SOURCE MATERIAL:
··········

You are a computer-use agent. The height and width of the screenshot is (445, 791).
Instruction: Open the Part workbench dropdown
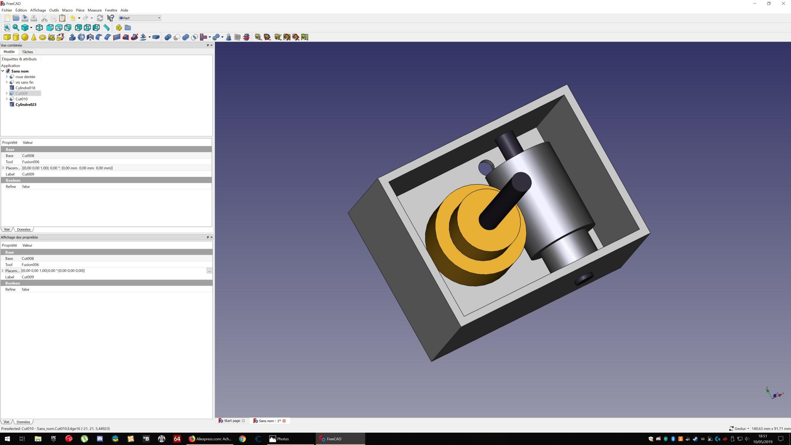[x=140, y=18]
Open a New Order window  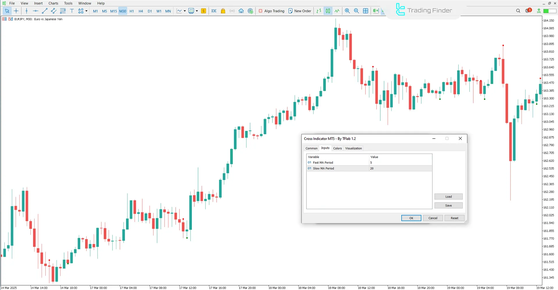pyautogui.click(x=300, y=11)
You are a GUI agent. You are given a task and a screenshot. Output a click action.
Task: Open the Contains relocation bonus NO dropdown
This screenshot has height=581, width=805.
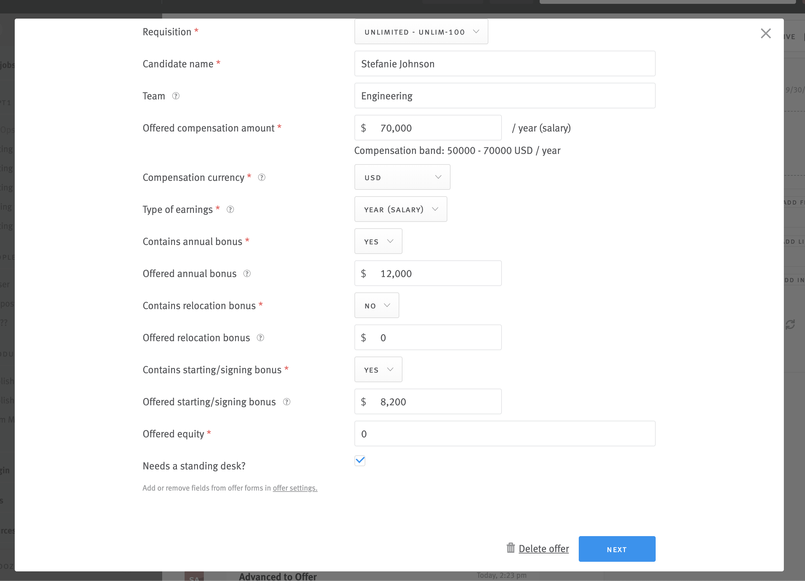(377, 305)
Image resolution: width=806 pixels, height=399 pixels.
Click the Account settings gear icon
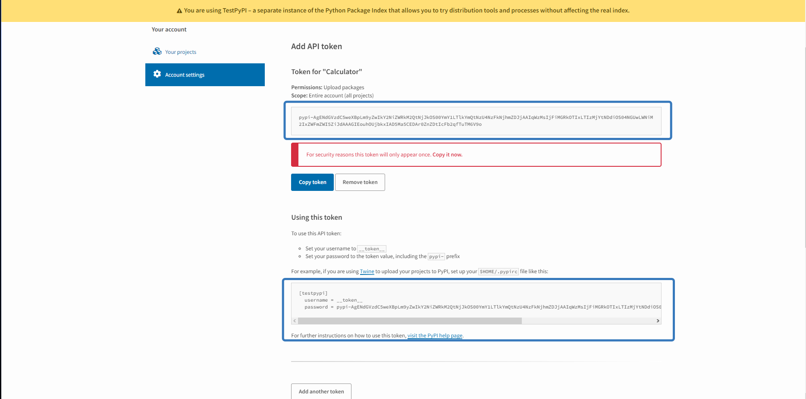coord(157,74)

··········

HOW TO COMPLETE THIS TASK:
Nothing but the lines from the line with "This screenshot has height=581, width=805." through the end of the listing should appear in the answer, each duplicated exactly, without pictures.

EXERCISE RESULT:
This screenshot has height=581, width=805.
(377, 305)
Image resolution: width=806 pixels, height=399 pixels.
Click the Account settings gear icon
coord(157,74)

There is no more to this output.